Python-tkvdb is a Cython wrapper for tkvdb trie key-value database. Python 3 is required.

Code isn't well tested in production environments.

Installation

This is a typical python/cython package that uses setuptools build system.

From PyPi

The most simple way of installing is using pip:

pip install python-tkvdb

Considering that package is using Cython, C compiler may be required for building if suitable wheel for current platform isn't found.

Downloading

Original tkvdb sources are included as submodule, so when installing from git please use git clone --recursive for cloning, or init submodules after with git submodule update --init --recursive.
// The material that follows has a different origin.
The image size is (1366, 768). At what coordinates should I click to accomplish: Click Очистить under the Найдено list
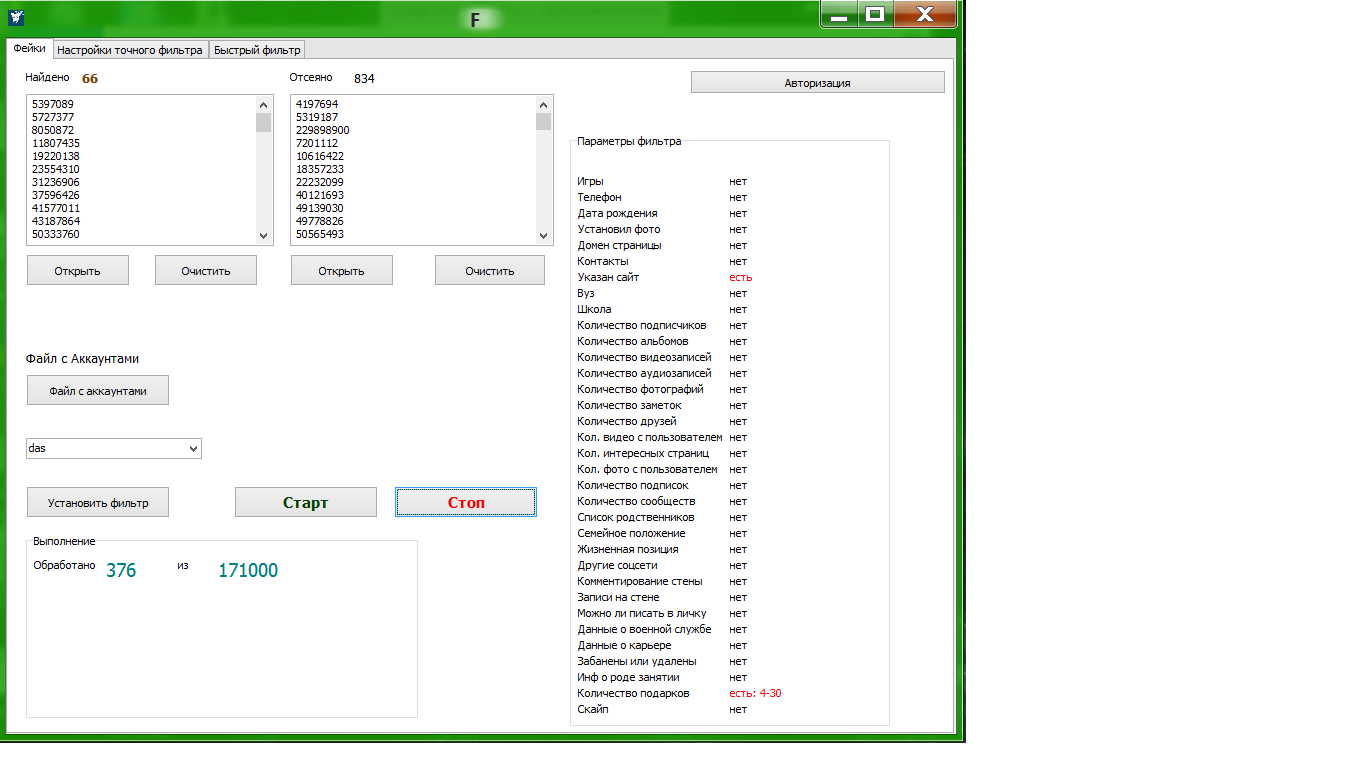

Custom sources may also be provided in tkvdb/ subdirectory before build.

Source archives that were made with python setup.py sdist contain generated C-code without .pyx files as Cython official documentation recommends. Cython header files (.pxd) still provided though.

Package also can be distributed as python wheels. With wheels no additional post-installation actions are required.

Initialization and usage of virtualenv or alternatives aren't properly described in this manual, so use them by you own discretion.

Building

Project uses Cython to generate C extension for Python. To build package, you need to have C compiler and build tools.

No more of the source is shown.